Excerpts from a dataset
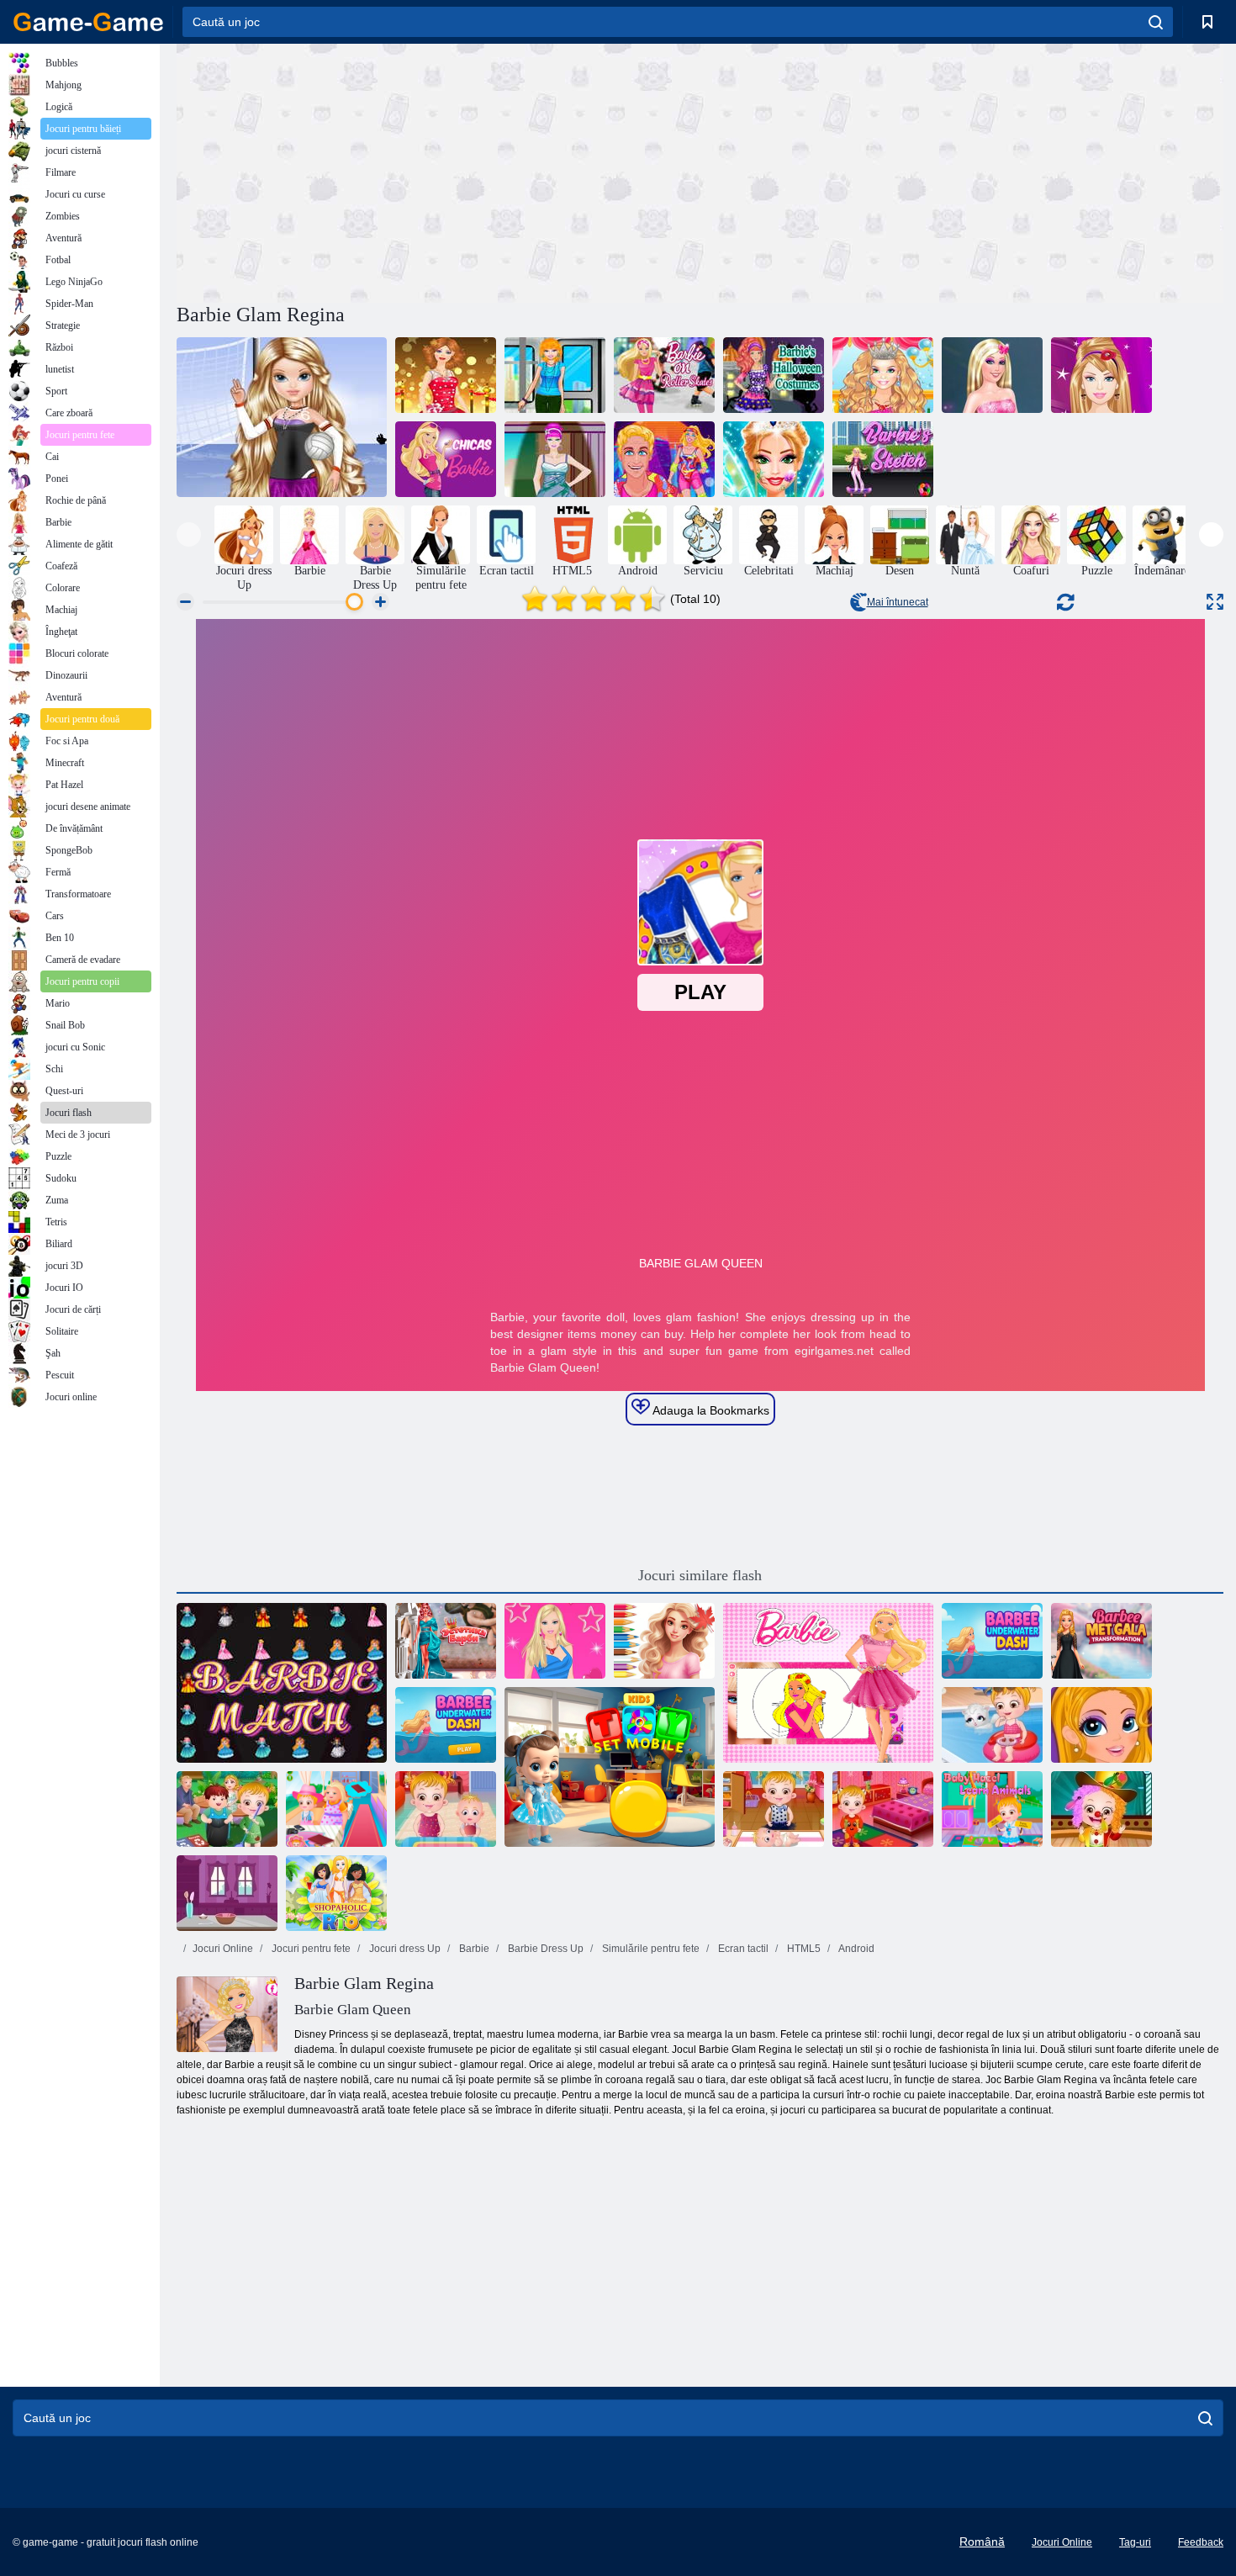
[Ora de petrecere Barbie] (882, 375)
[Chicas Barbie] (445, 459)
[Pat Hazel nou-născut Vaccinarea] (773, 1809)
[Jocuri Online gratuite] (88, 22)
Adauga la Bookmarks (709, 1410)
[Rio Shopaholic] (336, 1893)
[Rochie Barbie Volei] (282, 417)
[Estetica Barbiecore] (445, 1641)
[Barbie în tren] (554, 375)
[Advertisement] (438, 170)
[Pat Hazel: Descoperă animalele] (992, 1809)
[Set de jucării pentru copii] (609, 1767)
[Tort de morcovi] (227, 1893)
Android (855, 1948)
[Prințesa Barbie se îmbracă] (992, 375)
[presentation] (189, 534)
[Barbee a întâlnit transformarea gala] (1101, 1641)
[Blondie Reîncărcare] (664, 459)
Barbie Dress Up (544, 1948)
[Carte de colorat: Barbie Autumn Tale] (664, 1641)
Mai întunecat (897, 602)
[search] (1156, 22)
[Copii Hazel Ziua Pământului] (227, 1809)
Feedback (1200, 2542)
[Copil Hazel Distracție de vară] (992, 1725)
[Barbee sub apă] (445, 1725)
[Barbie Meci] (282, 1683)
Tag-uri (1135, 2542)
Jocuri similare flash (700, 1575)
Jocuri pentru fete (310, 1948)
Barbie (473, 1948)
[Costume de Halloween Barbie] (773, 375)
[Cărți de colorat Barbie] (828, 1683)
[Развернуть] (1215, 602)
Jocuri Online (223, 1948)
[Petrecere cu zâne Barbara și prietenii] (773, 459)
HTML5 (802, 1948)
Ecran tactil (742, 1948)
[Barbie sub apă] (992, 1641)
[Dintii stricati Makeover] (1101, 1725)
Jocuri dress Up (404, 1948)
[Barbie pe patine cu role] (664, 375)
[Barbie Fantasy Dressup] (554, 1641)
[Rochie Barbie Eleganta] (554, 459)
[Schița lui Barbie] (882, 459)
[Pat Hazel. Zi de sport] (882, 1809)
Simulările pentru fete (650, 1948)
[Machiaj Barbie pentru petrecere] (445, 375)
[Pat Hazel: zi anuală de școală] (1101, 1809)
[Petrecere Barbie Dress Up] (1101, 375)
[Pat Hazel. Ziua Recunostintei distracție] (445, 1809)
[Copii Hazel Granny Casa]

▸ **PROBLEM TO WORK ON**: Make a tally of the lines in this data that include the string "Rochie", and answer with that tally alone.

▸ **TASK RESPONSE**: 2